> _Selected excerpt_:

——

# Please can someone help with this question????



## 88927 (May 10, 2005)

When driving your classic (1989/90) Hymer along, is it normal to see the side wall moving slightly relative to the dashboard? Or should this be a solid object without any movement at all?
Thanks guys
Keith


----------



## 89429 (May 23, 2005)

I would think not and have not noticed this with mine. You have not said how much movement there is and if it is from top to bottom or only at one part.
I think in your shoes I would be looking to an independent Hymer "expert"
such as Peter Hambilton, 01772315078, for his comments.


----------



## smick (Jun 1, 2005)

*Hymer Sidewall*

Yes, I agree with Dottie - it should certainly not flex to the extent you describe. Also agree Peter Hambilton is the man to fix it - good value and excellent workmanship. Best of luck with it.

Smick


----------



## 88927 (May 10, 2005)

Thanks both for your replies, didn't really fancy a four hour drive to be given bad news. The movement appears to be only about 5 mm and I notice it when cornering when the wall seems to shift outwards from the dashboard. I am assuming that the top is swaying out as the body rolls, but there could be some other explanation possibly.
Does anyone know of a "reputable" Hymer expert closer to the south midlands (Northants) or do I really have to go to Preston?
Many thanks again
Keith


----------



## 89429 (May 23, 2005)

You could always telephone Pete to discuss the matter with him. He might just put your mind at rest.


----------



## merpb (May 10, 2005)

Hi Kands,
Our 88 644 does not show this trait.
With the dash lifted off you can see that the fibre glass shell is bonded to the vertical panels which are at the extremes of the dash and these in turn are bolted to the original chassis.
Is the movement at the join between the original and the conversion or between the outer wall and the perpendicular panels?


----------



## Anonymous (Nov 10, 2000)

I think I would be tempted not to turn to violently until its sorted otherwise you will carry straight on and the wheels and engine will shoot off in another direction. This can be a stressful situation but the best of luck in getting it sorted and lucky you noticed it.


----------



## eurajohn (May 9, 2005)

Kands

I noticed a similar Phenomenon with a Pilote we owned, and from merpb's comment it seems that the likely cause is similar to what I found. The dash top unit had come loose from it's fixings and gave the impression that the walls were moving relevant to the dash, solution replace the screws and fully tighten them, and all was OK, mine was accompanied by a slight creaking noise.

Most of the fixings on the Pilote are accessed from inside the engine bay.

John.

——

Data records
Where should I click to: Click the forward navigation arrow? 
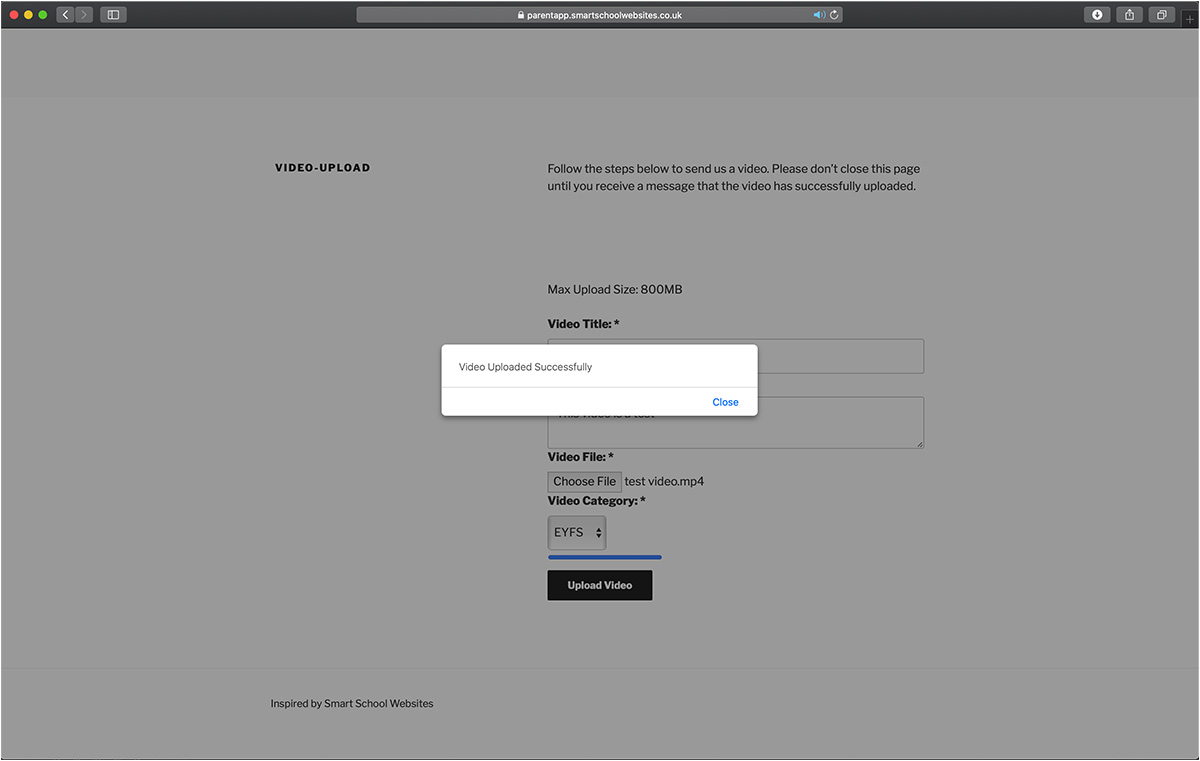pyautogui.click(x=83, y=15)
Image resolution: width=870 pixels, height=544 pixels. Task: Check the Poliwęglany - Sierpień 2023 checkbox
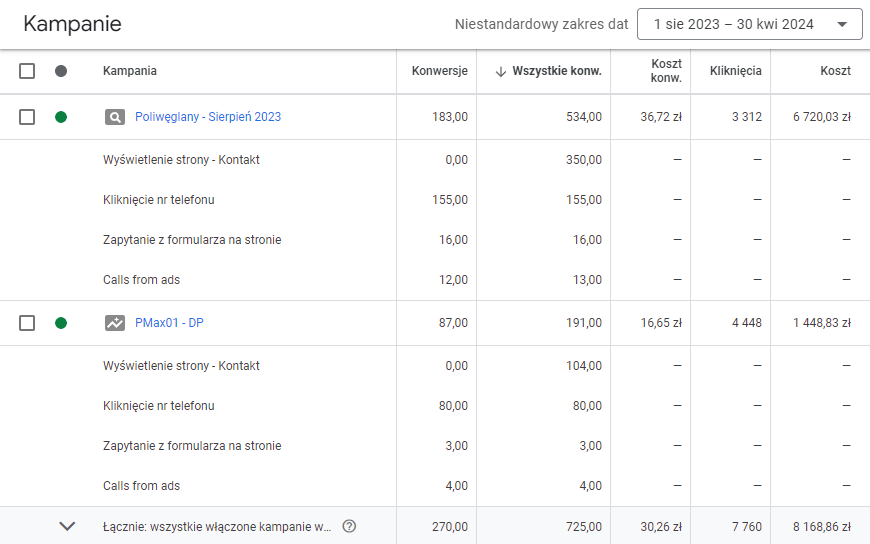tap(27, 117)
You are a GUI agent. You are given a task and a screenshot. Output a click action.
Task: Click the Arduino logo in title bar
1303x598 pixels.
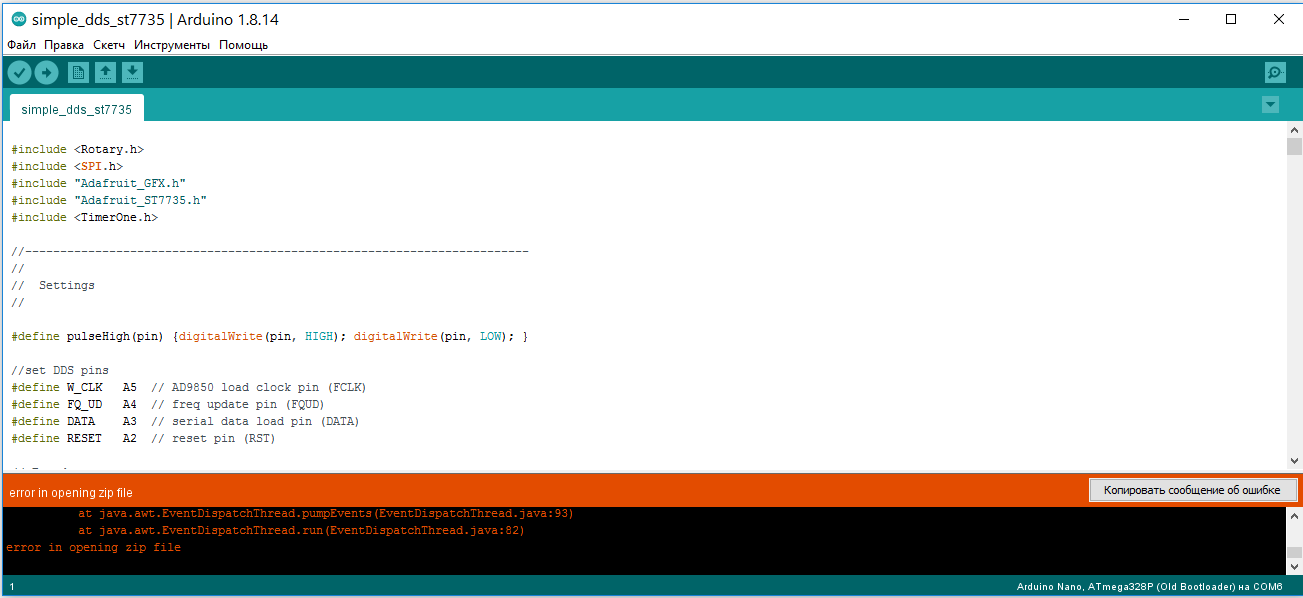[19, 19]
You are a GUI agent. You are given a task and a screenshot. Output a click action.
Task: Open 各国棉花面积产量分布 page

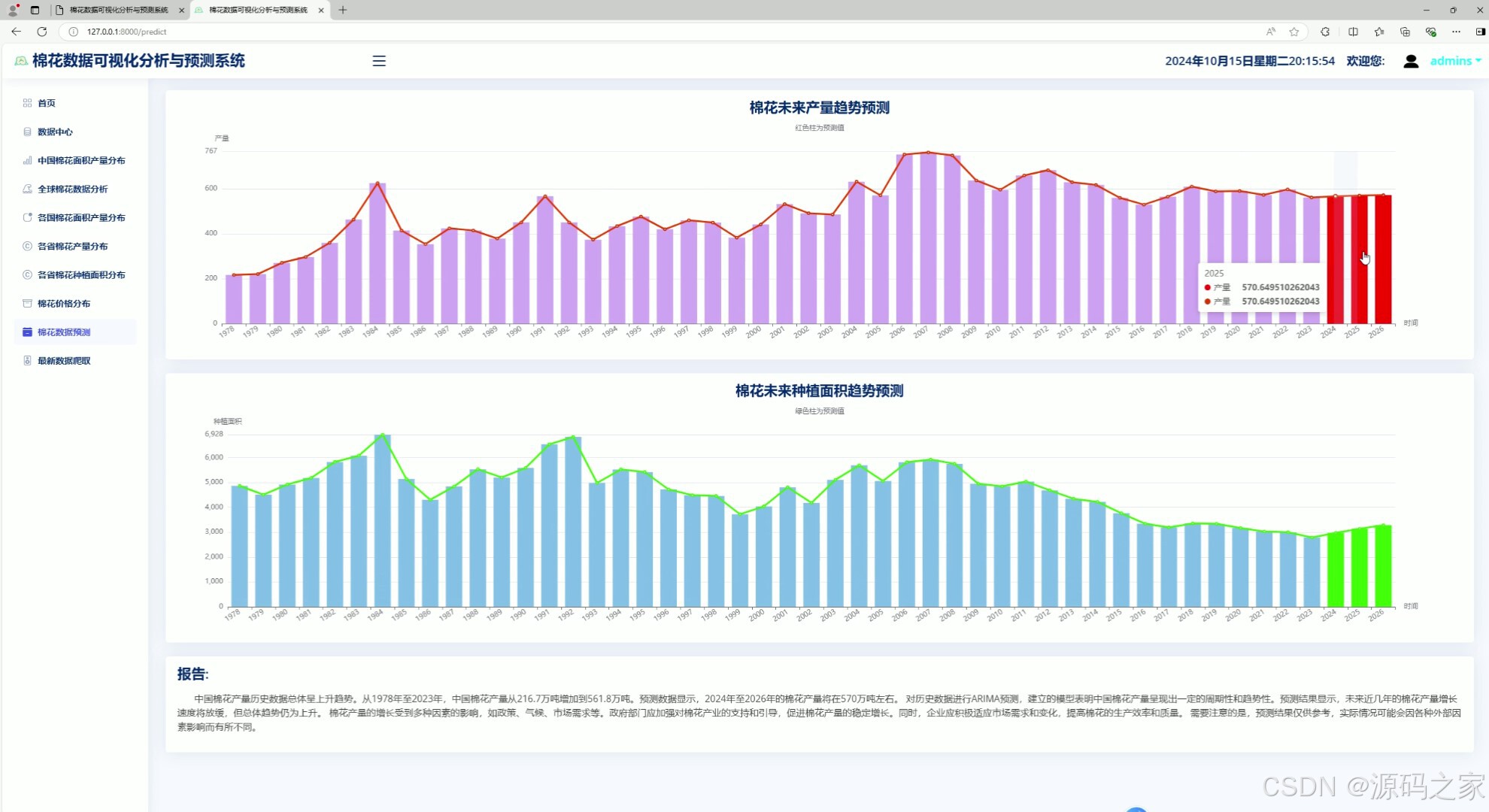click(x=81, y=217)
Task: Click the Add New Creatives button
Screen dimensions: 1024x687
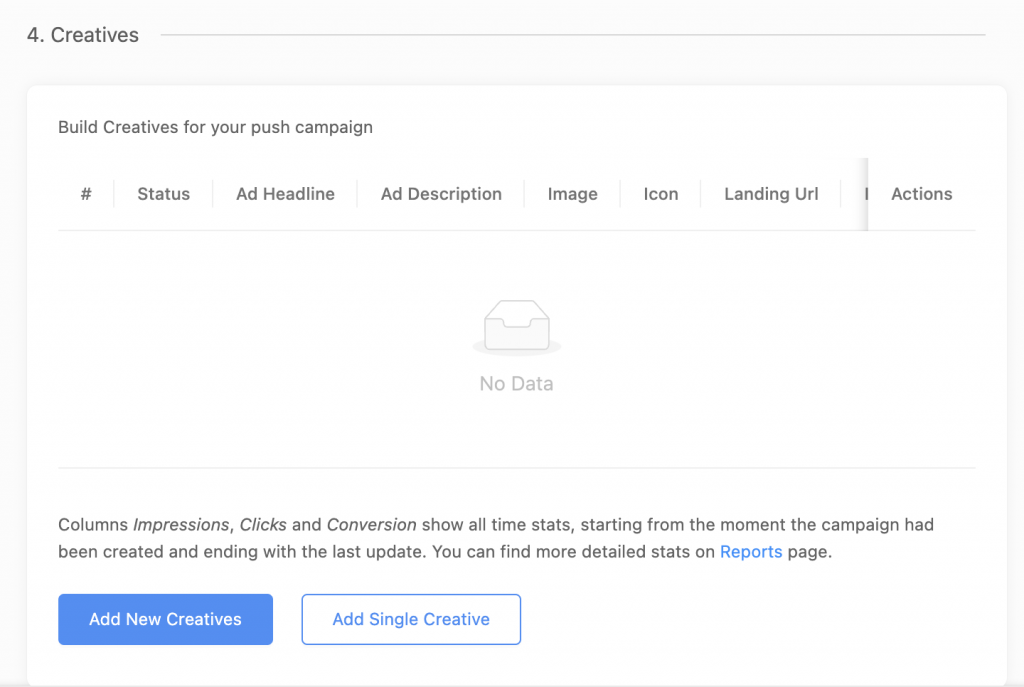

——

> _What this exercise asks_:
A) Repeat, word for word, the part of the forum thread about the Hymer sidewall from "I would think" up to and including "at one part.".
B) In the forum thread about the Hymer sidewall, about how much does Keith say the wall moves relative to the dashboard?

> _Task-by-task solutions_:
A)
I would think not and have not noticed this with mine. You have not said how much movement there is and if it is from top to bottom or only at one part.

B) About 5 mm.